Il Mezzogiorno da decenni sotto attacco mediatico.

Non solo Recovery Fund. Il Sud è sotto attacco anche sul fronte mediatico da parte del mainstream nazionale che sistematicamente omette di dare notizie tanto in merito alle chiusure aziendali annunciate in questi mesi, quanto delle sue eccellenze. La sistematica assenza del Sud nel panorama dell’informazione nazionale (eccezion fatta chiaramente per i fatti di cronaca nera e affini) è frutto di una scelta mediatica ben precisa e pianificata, che affonda le sue radici in un passato remoto.

Vale la pena ricordare, in tal senso, lo studio dei veneti (non terroni) Stefano Cristante e Valentina Cremonesini, docenti di Sociologia dei processi culturali e comunicativi all’Università del Salento. Ne “La parte cattiva dell’Italia. Sud, media e immaginario collettivo”, pubblicato nel 2015, i due studiosi dimostrarono, dati alla mano, come negli ultimi 35 anni il TG1 della RAI avesse dedicato solo il 9% delle notizie al Mezzogiorno e quasi sempre per fatti di cronaca, criminalità e malasanità. Sulla stessa linea, la carta stampata, in particolare quella privata nordica, non fece certamente meglio se i 2000 articoli dedicati al Mezzogiorno da “Il Corriere della Sera” e “La Repubblica” nel periodo 1980-2000, si ridussero a 500 nel decennio 2000-2010. Inutile dirvi di cosa si occupassero.
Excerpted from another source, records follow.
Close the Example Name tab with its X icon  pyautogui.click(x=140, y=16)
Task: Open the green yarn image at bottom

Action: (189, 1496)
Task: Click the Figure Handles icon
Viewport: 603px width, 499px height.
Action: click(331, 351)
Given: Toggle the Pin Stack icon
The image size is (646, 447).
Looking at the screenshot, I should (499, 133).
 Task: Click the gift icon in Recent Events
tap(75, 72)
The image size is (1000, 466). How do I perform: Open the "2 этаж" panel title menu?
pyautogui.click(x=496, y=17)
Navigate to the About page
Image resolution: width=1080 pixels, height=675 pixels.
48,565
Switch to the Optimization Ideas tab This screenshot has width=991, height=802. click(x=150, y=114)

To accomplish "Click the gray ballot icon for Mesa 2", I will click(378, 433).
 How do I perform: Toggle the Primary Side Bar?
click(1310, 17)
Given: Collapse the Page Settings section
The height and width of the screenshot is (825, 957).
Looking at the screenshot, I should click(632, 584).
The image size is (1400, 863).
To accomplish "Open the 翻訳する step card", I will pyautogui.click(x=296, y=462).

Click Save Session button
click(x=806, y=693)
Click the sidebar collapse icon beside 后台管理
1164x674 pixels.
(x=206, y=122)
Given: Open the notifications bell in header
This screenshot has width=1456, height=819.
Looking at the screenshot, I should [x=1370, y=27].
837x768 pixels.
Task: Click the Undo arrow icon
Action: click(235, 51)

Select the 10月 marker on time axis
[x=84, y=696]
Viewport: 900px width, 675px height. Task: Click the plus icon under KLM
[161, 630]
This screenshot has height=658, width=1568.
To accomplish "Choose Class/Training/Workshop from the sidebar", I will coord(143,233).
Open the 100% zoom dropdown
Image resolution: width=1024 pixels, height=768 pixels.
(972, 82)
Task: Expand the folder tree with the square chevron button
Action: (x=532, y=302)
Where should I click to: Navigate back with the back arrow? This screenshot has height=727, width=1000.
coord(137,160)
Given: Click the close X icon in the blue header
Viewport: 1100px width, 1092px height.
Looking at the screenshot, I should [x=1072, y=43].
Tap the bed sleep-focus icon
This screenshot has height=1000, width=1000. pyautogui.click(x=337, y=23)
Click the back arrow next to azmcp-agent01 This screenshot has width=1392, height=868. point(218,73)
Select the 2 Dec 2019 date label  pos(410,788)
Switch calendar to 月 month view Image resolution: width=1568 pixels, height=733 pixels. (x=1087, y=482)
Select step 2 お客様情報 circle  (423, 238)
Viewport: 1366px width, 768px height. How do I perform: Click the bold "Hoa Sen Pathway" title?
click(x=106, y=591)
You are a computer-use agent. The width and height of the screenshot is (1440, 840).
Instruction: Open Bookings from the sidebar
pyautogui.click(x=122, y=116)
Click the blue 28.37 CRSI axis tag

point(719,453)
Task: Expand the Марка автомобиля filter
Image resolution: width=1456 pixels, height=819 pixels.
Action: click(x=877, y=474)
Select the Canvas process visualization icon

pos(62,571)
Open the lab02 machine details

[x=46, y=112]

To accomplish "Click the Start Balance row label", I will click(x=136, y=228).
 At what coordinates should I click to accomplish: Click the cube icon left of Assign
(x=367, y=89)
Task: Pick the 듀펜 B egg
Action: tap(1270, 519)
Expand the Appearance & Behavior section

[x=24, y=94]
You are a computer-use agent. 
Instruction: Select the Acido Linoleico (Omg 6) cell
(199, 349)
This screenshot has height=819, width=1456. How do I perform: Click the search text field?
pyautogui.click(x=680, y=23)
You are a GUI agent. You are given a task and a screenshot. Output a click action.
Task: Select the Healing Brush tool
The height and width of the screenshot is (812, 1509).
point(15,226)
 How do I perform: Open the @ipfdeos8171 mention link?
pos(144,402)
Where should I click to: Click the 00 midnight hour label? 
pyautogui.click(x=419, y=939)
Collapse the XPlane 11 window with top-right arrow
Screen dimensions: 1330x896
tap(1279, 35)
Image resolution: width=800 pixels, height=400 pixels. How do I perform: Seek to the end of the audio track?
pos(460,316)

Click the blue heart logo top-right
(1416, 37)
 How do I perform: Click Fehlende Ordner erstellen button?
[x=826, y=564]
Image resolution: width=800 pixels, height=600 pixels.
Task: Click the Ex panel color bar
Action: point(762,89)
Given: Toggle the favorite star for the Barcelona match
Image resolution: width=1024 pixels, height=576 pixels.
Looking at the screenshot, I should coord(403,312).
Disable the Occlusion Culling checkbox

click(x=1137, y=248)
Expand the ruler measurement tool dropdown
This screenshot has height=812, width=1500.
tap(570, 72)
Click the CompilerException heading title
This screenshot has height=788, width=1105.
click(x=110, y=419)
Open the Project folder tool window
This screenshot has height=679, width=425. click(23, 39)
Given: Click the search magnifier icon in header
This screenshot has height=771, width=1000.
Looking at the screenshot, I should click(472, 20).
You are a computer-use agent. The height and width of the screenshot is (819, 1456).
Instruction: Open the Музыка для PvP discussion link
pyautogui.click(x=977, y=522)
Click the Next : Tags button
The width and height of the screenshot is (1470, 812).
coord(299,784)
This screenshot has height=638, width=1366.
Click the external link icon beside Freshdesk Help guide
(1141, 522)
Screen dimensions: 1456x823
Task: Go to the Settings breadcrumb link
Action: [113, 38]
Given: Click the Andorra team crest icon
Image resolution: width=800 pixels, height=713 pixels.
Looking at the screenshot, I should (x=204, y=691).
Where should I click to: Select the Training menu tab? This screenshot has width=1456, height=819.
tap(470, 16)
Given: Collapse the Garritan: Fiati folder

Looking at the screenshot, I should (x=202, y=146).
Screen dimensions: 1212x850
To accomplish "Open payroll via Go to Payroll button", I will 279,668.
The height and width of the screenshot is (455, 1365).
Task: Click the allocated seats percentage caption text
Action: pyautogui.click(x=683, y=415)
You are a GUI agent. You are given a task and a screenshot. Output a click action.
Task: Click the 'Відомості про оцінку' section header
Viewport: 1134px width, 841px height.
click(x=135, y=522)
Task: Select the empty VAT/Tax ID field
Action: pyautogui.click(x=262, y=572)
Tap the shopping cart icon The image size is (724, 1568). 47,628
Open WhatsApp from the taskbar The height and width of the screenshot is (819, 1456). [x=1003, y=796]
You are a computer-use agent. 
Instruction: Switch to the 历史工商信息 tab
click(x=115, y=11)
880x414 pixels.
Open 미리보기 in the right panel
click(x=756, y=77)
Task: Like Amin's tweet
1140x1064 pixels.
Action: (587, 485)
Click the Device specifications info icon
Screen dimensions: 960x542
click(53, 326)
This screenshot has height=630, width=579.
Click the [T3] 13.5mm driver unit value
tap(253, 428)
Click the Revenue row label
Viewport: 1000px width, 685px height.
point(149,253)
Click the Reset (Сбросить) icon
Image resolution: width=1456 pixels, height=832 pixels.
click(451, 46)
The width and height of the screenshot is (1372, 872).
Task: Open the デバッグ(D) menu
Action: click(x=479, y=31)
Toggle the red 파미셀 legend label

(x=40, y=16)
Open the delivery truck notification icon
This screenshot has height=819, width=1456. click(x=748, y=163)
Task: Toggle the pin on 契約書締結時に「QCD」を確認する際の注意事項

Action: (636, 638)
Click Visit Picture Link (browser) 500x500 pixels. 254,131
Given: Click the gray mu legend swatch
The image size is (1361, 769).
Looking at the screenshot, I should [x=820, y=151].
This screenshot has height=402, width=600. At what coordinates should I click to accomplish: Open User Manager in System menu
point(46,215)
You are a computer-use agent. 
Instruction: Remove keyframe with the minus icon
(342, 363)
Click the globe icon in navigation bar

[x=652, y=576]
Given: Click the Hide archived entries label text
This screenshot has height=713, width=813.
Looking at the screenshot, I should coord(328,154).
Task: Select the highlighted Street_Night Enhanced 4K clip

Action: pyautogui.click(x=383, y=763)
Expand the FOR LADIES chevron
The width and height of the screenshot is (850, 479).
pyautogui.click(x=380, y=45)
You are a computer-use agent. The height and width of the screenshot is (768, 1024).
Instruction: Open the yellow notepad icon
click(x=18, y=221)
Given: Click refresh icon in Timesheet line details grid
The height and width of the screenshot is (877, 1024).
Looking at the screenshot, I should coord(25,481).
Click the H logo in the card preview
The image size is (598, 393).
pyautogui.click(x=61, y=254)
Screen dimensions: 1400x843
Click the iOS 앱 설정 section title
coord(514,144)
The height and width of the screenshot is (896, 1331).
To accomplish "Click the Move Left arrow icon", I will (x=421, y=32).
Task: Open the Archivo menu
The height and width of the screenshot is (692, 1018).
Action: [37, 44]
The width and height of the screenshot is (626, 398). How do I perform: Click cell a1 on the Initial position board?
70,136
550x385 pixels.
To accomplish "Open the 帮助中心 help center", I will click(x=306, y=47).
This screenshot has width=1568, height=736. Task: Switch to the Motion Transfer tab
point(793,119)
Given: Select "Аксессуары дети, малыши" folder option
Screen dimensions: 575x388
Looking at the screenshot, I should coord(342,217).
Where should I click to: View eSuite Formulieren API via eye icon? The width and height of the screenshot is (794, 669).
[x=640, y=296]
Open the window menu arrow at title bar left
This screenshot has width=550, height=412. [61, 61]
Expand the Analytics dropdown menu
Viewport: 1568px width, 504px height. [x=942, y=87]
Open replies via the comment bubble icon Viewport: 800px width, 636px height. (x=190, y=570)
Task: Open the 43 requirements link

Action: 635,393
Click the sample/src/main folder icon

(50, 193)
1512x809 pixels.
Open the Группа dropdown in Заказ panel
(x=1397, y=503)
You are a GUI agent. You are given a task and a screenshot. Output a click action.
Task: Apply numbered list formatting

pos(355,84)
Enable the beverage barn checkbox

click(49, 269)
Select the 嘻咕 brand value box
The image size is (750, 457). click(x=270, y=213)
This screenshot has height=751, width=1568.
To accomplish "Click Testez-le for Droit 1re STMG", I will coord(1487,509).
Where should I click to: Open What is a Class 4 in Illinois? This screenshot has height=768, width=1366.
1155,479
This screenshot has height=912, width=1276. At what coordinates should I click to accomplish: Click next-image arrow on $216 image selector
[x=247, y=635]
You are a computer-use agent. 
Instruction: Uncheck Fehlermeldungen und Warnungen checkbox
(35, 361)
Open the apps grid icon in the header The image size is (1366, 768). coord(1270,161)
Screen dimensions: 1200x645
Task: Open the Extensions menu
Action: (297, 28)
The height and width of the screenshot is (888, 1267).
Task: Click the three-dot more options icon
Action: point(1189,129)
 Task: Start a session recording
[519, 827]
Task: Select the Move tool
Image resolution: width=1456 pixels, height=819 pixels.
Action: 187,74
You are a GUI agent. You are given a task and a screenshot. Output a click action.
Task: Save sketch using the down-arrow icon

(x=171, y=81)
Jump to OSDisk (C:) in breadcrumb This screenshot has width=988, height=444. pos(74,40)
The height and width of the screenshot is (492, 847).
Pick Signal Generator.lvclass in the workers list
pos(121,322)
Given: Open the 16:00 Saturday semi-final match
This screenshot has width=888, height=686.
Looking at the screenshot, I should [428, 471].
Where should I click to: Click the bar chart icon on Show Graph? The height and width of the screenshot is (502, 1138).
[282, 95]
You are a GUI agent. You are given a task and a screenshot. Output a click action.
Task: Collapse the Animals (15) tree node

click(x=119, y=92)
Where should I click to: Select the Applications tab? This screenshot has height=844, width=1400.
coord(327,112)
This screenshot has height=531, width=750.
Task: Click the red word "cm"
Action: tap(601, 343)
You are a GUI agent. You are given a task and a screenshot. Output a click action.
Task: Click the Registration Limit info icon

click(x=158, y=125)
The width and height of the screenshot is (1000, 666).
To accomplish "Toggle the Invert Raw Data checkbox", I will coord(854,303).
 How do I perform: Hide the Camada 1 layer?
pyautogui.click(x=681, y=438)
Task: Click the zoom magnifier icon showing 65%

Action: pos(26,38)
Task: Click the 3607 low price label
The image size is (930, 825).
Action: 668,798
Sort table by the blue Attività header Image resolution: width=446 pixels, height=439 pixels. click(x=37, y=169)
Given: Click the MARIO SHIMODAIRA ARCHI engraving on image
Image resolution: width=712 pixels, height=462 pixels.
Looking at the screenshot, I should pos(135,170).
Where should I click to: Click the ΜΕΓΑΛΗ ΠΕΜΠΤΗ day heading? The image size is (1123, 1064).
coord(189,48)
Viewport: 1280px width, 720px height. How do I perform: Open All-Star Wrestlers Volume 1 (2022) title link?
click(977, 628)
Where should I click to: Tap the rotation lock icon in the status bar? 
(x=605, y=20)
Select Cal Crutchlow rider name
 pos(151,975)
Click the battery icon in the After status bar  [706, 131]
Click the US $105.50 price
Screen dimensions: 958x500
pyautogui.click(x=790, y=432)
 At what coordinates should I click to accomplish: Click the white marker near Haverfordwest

Nell’immaginario collettivo, dunque, al Sud deve essere affibbiato lo stereotipo di terra maledetta dagli dei, dove niente funziona a dovere e dove rischi la pelle ogni minuto. Il Sud deve apparire arretrato, terra senza cultura, arte, musica, cinema e soprattutto senza eccellenze. Una scelta ben precisa e altrettanto sospetta. Un patto d’acciaio tra potere politico, economico e mediatico che disegna fannulloni a Sud e api operaie a Nord e che, con l’avvento della Lega Nord nello scenario governativo italiano, ha oscurato definitivamente la questione meridionale relegandola a causa persa in partenza estromettendo, di fatto, il Mezzogiorno da qualsiasi prospettiva di sviluppo socio-economico. Ignorare il Sud, dunque, (lo vediamo anche in questi giorni concitati per la formazione del governo Draghi) è decisamente una scelta politico-ideologica, il cui fine si individua inevitabilmente nella deformazione della spesa pubblica italiana, ieri, e nell’assalto alle risorse del Next Generation EU, oggi.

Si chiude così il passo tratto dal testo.